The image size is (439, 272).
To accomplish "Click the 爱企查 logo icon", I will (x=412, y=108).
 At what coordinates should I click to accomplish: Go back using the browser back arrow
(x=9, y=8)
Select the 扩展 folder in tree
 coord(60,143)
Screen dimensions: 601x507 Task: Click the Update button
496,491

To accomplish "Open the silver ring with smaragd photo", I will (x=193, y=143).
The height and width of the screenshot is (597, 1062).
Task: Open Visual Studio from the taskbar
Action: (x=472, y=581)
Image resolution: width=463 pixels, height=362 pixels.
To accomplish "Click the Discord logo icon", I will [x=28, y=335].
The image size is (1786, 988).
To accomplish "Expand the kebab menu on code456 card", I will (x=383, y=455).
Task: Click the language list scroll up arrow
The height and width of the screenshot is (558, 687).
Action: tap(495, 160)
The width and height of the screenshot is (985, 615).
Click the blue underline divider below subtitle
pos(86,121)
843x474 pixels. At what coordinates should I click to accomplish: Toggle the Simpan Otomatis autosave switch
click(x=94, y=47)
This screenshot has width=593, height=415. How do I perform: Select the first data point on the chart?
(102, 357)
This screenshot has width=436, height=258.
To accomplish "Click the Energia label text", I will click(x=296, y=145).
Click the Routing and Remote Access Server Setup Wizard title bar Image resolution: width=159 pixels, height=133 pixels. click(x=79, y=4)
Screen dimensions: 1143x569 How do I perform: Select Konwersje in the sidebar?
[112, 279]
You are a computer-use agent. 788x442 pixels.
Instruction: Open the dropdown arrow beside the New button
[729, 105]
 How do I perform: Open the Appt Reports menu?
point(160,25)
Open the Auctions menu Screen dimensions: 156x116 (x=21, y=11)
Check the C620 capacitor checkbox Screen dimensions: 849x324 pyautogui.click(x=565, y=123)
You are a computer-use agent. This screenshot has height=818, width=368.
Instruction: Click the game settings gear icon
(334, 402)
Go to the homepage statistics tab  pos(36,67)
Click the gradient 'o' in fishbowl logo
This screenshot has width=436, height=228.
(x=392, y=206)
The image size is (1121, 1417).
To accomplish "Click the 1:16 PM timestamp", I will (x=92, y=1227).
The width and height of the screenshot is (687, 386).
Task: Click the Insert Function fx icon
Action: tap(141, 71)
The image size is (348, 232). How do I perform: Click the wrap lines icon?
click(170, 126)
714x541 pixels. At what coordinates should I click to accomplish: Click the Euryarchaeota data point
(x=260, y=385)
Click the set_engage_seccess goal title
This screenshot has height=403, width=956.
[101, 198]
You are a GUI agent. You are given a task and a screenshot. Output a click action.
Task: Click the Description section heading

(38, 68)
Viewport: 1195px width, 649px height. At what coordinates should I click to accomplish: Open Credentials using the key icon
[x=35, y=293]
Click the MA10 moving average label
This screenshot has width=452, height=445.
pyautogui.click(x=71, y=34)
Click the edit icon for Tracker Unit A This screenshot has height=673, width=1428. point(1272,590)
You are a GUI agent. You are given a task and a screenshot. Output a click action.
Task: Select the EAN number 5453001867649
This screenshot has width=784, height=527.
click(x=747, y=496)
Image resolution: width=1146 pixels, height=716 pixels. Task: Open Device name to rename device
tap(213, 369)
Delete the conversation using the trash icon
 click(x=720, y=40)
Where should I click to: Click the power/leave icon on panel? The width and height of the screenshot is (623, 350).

_Problem description_
The material must be duplicated in full, with each line kept exact.

_Answer_
The image size is (439, 272).
To accomplish "Click the 爱企查 logo icon", I will (x=412, y=108).
 At what coordinates should I click to accomplish: Go back using the browser back arrow
(x=9, y=8)
Select the 扩展 folder in tree
 coord(60,143)
Screen dimensions: 601x507 Task: Click the Update button
496,491

To accomplish "Open the silver ring with smaragd photo", I will (x=193, y=143).
The height and width of the screenshot is (597, 1062).
Task: Open Visual Studio from the taskbar
Action: (x=472, y=581)
Image resolution: width=463 pixels, height=362 pixels.
To accomplish "Click the Discord logo icon", I will [x=28, y=335].
The image size is (1786, 988).
To accomplish "Expand the kebab menu on code456 card", I will (x=383, y=455).
Task: Click the language list scroll up arrow
The height and width of the screenshot is (558, 687).
Action: tap(495, 160)
The width and height of the screenshot is (985, 615).
Click the blue underline divider below subtitle
pos(86,121)
843x474 pixels. At what coordinates should I click to accomplish: Toggle the Simpan Otomatis autosave switch
click(x=94, y=47)
This screenshot has width=593, height=415. How do I perform: Select the first data point on the chart?
(102, 357)
This screenshot has width=436, height=258.
To accomplish "Click the Energia label text", I will click(x=296, y=145).
Click the Routing and Remote Access Server Setup Wizard title bar Image resolution: width=159 pixels, height=133 pixels. click(x=79, y=4)
Screen dimensions: 1143x569 How do I perform: Select Konwersje in the sidebar?
[112, 279]
You are a computer-use agent. 788x442 pixels.
Instruction: Open the dropdown arrow beside the New button
[729, 105]
 How do I perform: Open the Appt Reports menu?
point(160,25)
Open the Auctions menu Screen dimensions: 156x116 (x=21, y=11)
Check the C620 capacitor checkbox Screen dimensions: 849x324 pyautogui.click(x=565, y=123)
You are a computer-use agent. This screenshot has height=818, width=368.
Instruction: Click the game settings gear icon
(334, 402)
Go to the homepage statistics tab  pos(36,67)
Click the gradient 'o' in fishbowl logo
This screenshot has width=436, height=228.
(x=392, y=206)
The image size is (1121, 1417).
To accomplish "Click the 1:16 PM timestamp", I will (x=92, y=1227).
The width and height of the screenshot is (687, 386).
Task: Click the Insert Function fx icon
Action: tap(141, 71)
The image size is (348, 232). How do I perform: Click the wrap lines icon?
click(170, 126)
714x541 pixels. At what coordinates should I click to accomplish: Click the Euryarchaeota data point
(x=260, y=385)
Click the set_engage_seccess goal title
This screenshot has height=403, width=956.
[101, 198]
You are a GUI agent. You are given a task and a screenshot. Output a click action.
Task: Click the Description section heading

(38, 68)
Viewport: 1195px width, 649px height. At what coordinates should I click to accomplish: Open Credentials using the key icon
[x=35, y=293]
Click the MA10 moving average label
This screenshot has width=452, height=445.
pyautogui.click(x=71, y=34)
Click the edit icon for Tracker Unit A This screenshot has height=673, width=1428. point(1272,590)
You are a GUI agent. You are given a task and a screenshot. Output a click action.
Task: Select the EAN number 5453001867649
This screenshot has width=784, height=527.
click(x=747, y=496)
Image resolution: width=1146 pixels, height=716 pixels. Task: Open Device name to rename device
tap(213, 369)
Delete the conversation using the trash icon
 click(x=720, y=40)
Where should I click to: Click the power/leave icon on panel? The width and height of the screenshot is (623, 350).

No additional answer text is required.